About this task.
Go line by line through the data below and work out how many lines contain "Given"; the answer is that number alone.

Data supplied.
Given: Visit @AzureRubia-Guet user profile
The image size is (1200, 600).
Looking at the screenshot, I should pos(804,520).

==

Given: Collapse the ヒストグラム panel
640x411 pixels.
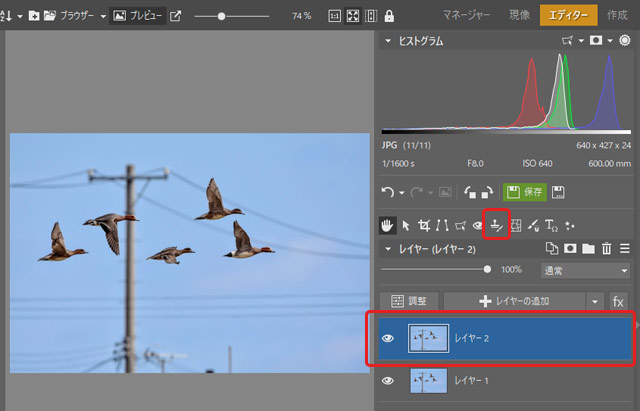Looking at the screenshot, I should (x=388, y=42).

--

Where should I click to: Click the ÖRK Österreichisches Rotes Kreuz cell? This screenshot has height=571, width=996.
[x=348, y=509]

Output below.
2